| | Okay, Ted.
I haven't read the thread in entirety (nor the ancillaries). I will do that before responding after this.
I do, like James Donald, offer a special kind of "lynching" (a kind that doesn't alarm reasonable folks) as evidence of the rule of law in primitive society. Watch toddlers. They don't get alarmed if they see one toddler take from another, only to get bum-rushed by the victim or his impromptu diaper-posse`. I wish I had YouTube to back this up. I'll be that dozens of hours of searching would reveal that children understand fairness before age 2. Check this out:
I find gas lines in the ground now. It's my job. Before folks dig in the ground, I get called to their house to show them where the underground gas lines are. I paint the grass with yellow dash-lines and I place little flags along the direction of the gas line. Recently, I finished a job and got into my car.

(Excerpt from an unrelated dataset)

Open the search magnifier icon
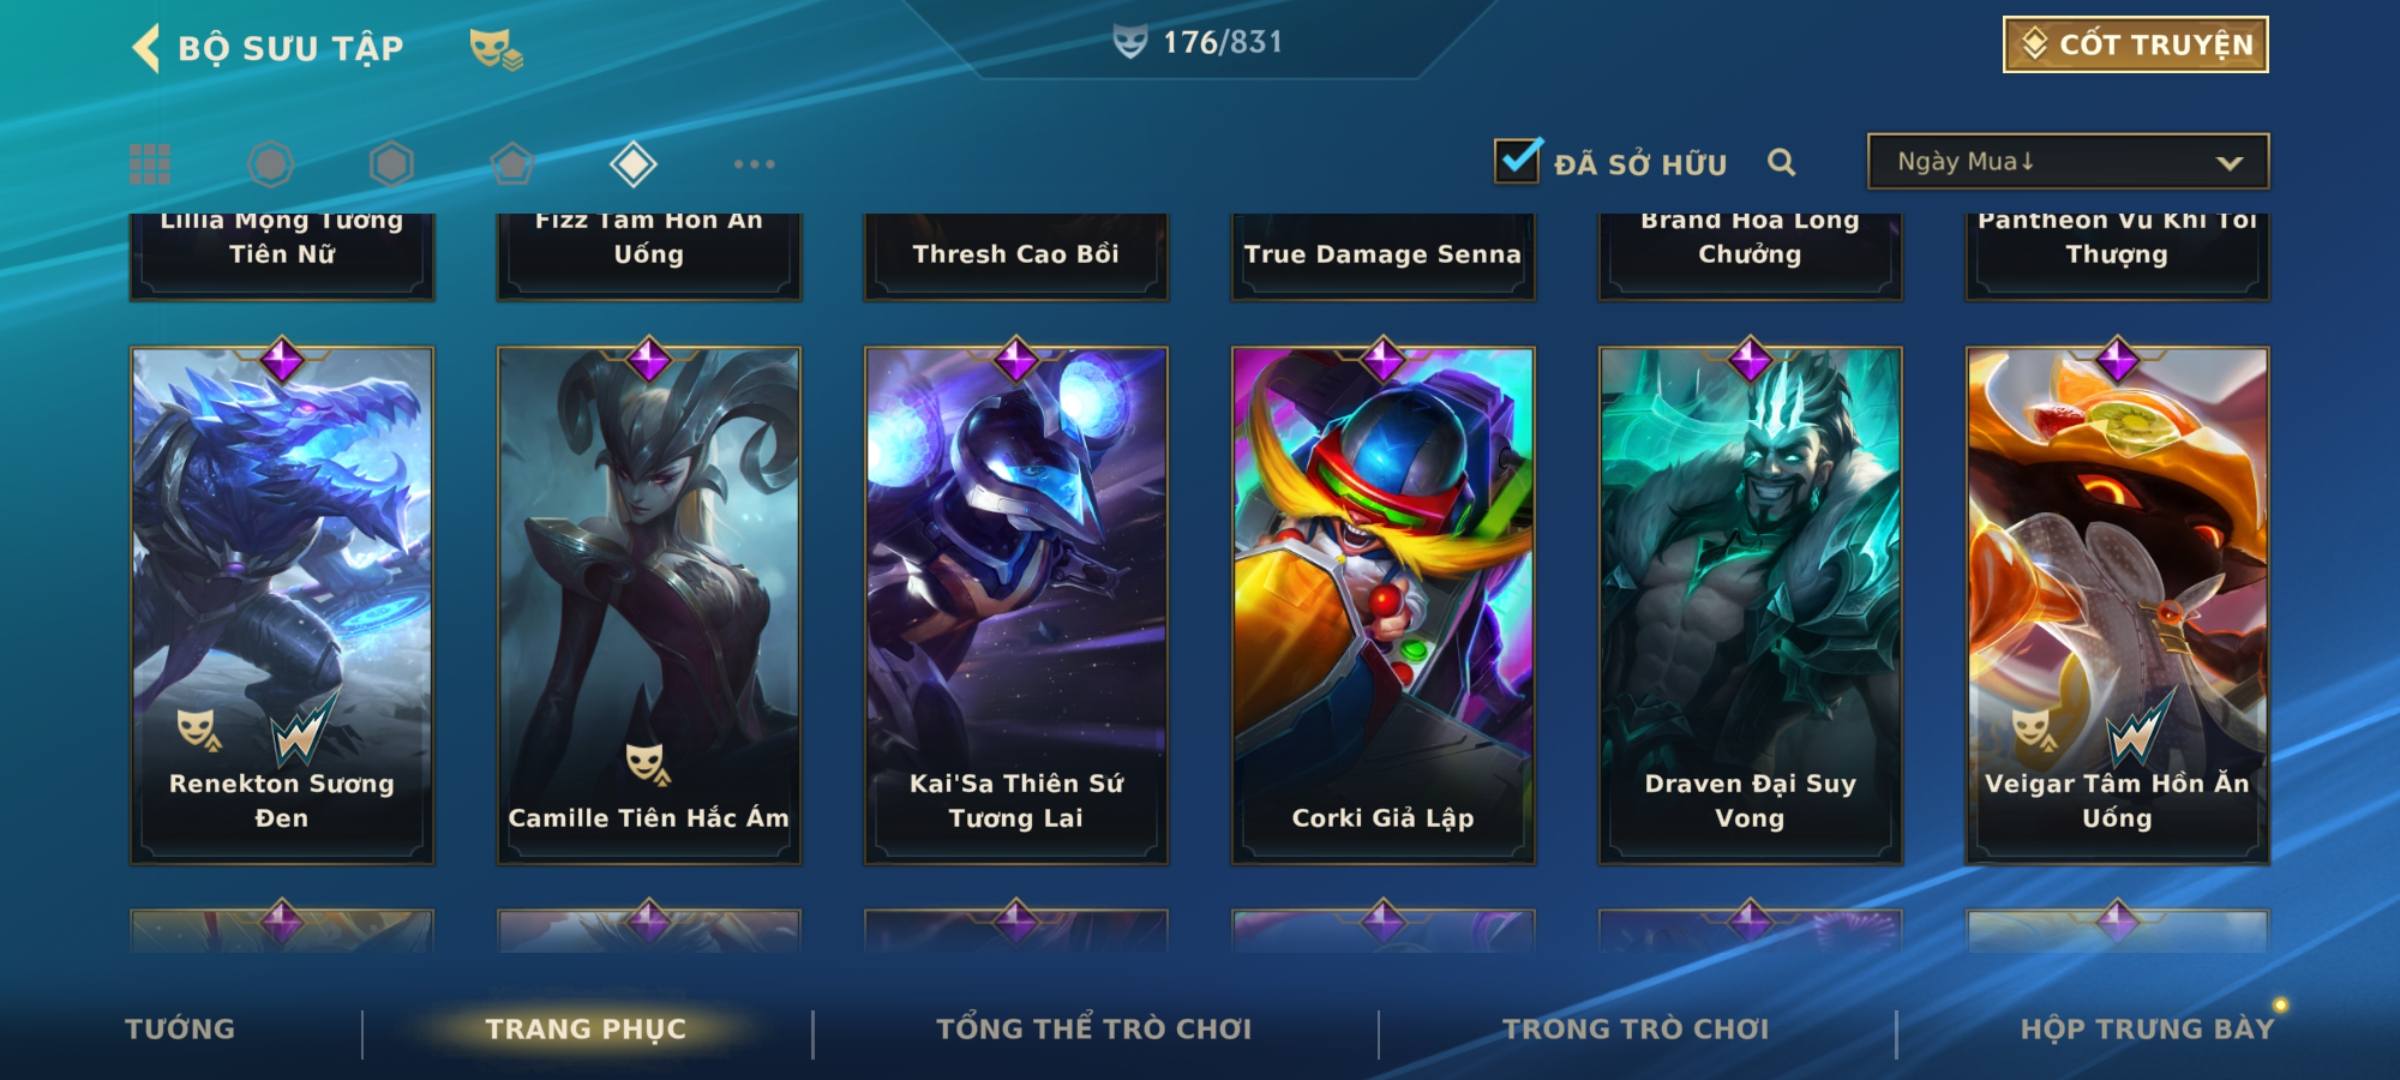 point(1781,162)
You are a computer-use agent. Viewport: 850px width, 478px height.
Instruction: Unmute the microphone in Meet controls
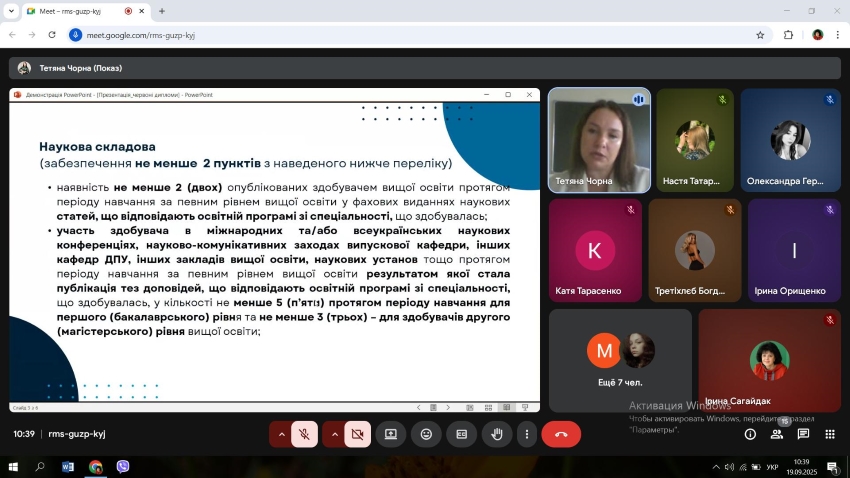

While doing this job, a mother had come out and warned me that her little 2 year-old girl loves to uproot yard flags and collect them. As I got in the car I noticed a 2-year old girl come out the front door into the yard. She saw the "pretty" yellow flags and had plans to appropriate them. She slowly walked up to one of the flags with the intention to pull it out of the ground.
Then she looked up at me in the car and realized that I was looking straight at her. Like a deer in head-lights, she froze. As long as I looked at her, she would not move. I did not look at her scornfully, but with simple curiosity as to what she might do next.
She must've been watching me put the flags in and she humanly understood that it was my intention for those flags to stay in the ground. In order to perform a rudimentary psychological experiment, I made it appear to this toddler that I was no longer interested in what happens to those flags. I looked away and only used peripheral vision to ascertain what was going on in the front yard of this home.
The little one would take a few steps toward the flag and then look up at me. Confirmed by my averted gaze that I was still uninterested, she would reach down and strenuously pull up on the flag until she pulled it out of the ground. Once she was reasonably sure I was no longer interested she, in short time, was walking around waving her new yellow flags. Now, that's rudimentary homesteading right there.
Without be able to say more than 50 words or whatever, this diaper-laden midget understood property rights and a rudimentary rule of law (do not taketh -- or, at least be very careful when you taketh -- away that which another hath originally intended for their own use).